Well, from the point of view of being a human (or should I say from the point of view of being a human brain?) I would think it would be pretty awful. It's dark and wet and smelly in there. You can't go to the movies or surf the web or have sex. But of course a spleen's brain wouldn't evolve to care about those things. A spleen's brain would evolve to be happy to be a spleen. Any spleen that achieved the sort of self awareness that a human brain has wold fall into a deep despair at the realization that it is merely a spleen and it would commit spleenicde. Evolution would see to it that spleen brains evolved in such a way as to preserve the illusion (for spleens) that being a spleen was a noble and honorable existence, perhaps even that they were created in the image of God.
The Great Conspiracy theory is: our brains are spleens for entities made of bits.
It's getting late and I'm running out of steam so the rest will have to wait for the next installment.
Are these bitty-entities like memes, in Dawkins' original sense, with a many-to-many mapping to their meatbag hosts? Or are they one-to-one like Cartesian souls?
And is the next post going to contain some of that evidence that's drawing you ineluctably to this conclusion?
> Are these bitty-entities like memes, in Dawkins' original sense, with a many-to-many mapping to their meatbag hosts?
> Or are they one-to-one like Cartesian souls?
> And is the next post going to contain some of that evidence that's drawing you ineluctably to this conclusion?
There's a famous philosophy of mind essay called "What is it like to be a bat?" Perhaps we'll have to add, "what would it be like to be a spleen?" to the list... :-)

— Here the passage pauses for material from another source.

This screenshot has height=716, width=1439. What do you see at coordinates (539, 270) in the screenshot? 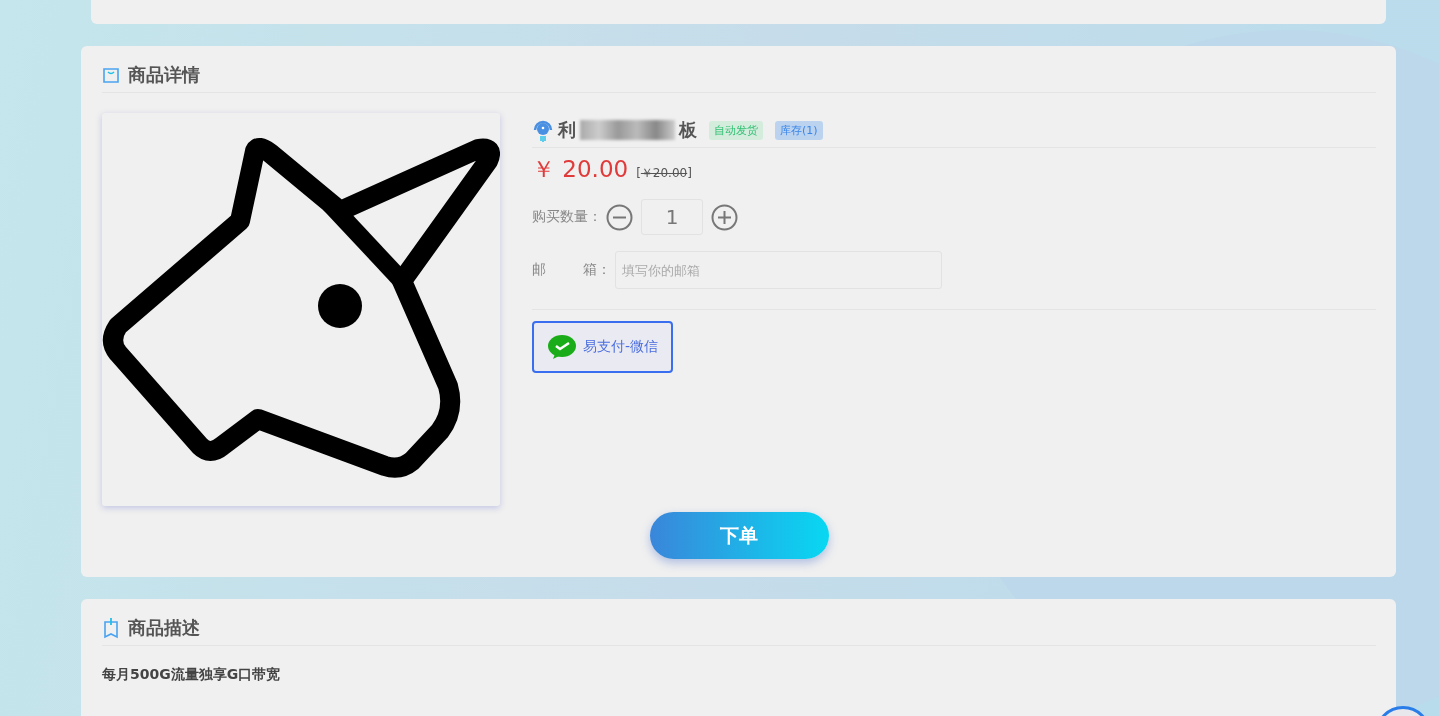
I see `email-label: 邮` at bounding box center [539, 270].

I'm eager to read your next installment, and find out what these bit-entities are that you have in mind, and your evidence.
To think ahead for a second: you started this sequence wondering what you should do with the rest of your life. I just want to note that, an understanding of where we came from, doesn't necessarily imply what choices we should make. I can realize that sex evolved to be pleasurable because of reproduction; yet I'm perfectly happy to hijack this mechanism and use birth control. Even though that defeats the ostensible purpose of sex, my individuals goals are not necessarily the same as evolution's goals.

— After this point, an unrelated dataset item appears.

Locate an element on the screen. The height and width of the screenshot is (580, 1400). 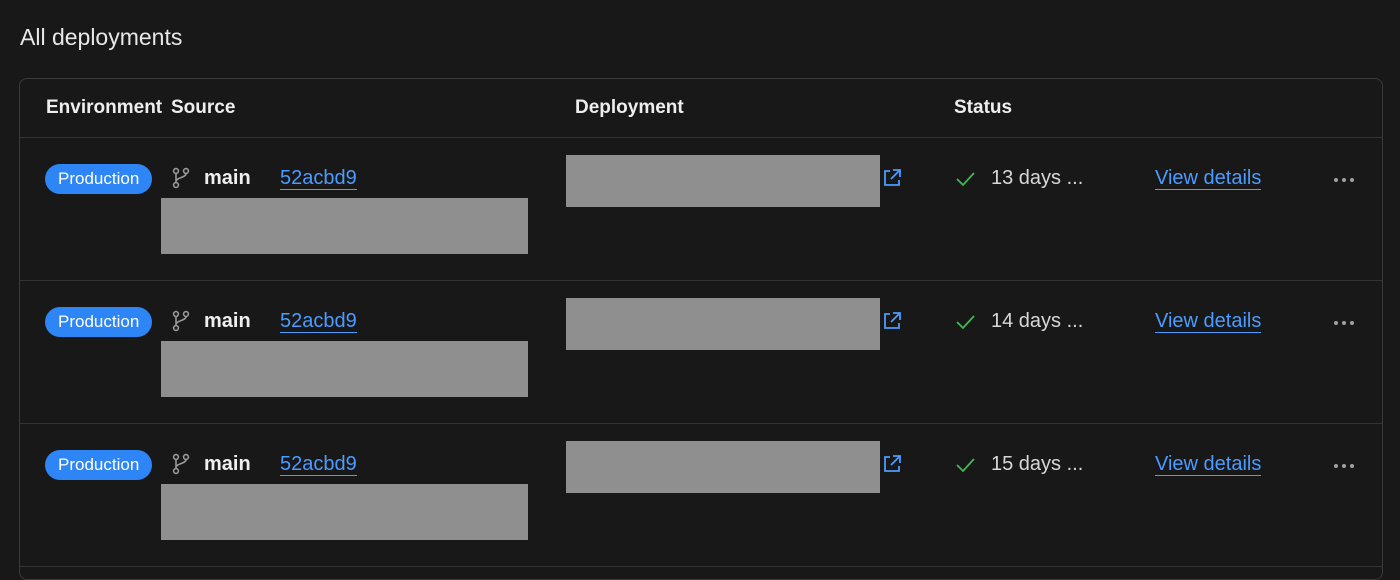
table-header: Environment Source Deployment Status is located at coordinates (701, 108).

Similarly, you might be a spleen, but that doesn't mean you need to sacrifice yourself for the good of the human host.
> "What is it like to be a bat?"
I remember reading that a long time ago. I remember it not making a lot of sense to me at the time. Maybe I should revisit it. Honestly though, the whole spleen thing was intended to be just a lighthearted metaphor. There's no particular reason to be talking about spleens except that "spleen" sounds funny, and in general no one outside the medical profession knows what they are for.
> Similarly, you might be a spleen, but that doesn't mean you need to sacrifice yourself for the good of the human host.

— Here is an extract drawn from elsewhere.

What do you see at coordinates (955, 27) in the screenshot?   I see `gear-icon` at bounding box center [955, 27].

Very true. But it does place some constraints on what you might be able to accomplish. It also might cause you some anguish to learn that your fellow spleens are occasionally sacrificed by the human host for their (the human host's) own benefit.
Also, I wanted to expand a little on my answer to Mike's question, which is right on point:
> Are these bitty-entities like memes
Yes, they are like memes. But they are not memes, they are what Susan Blackmore dubbed "meme complexes." A pithy way of expressing the GC theory is that Susan Blackmore was even more right than she realized, that meme complexes are fully fledged alien (in the sense of being radically different from us, not in the sense of little green men from other planets) life forms of which individual human consciousnesses are almost entirely unaware.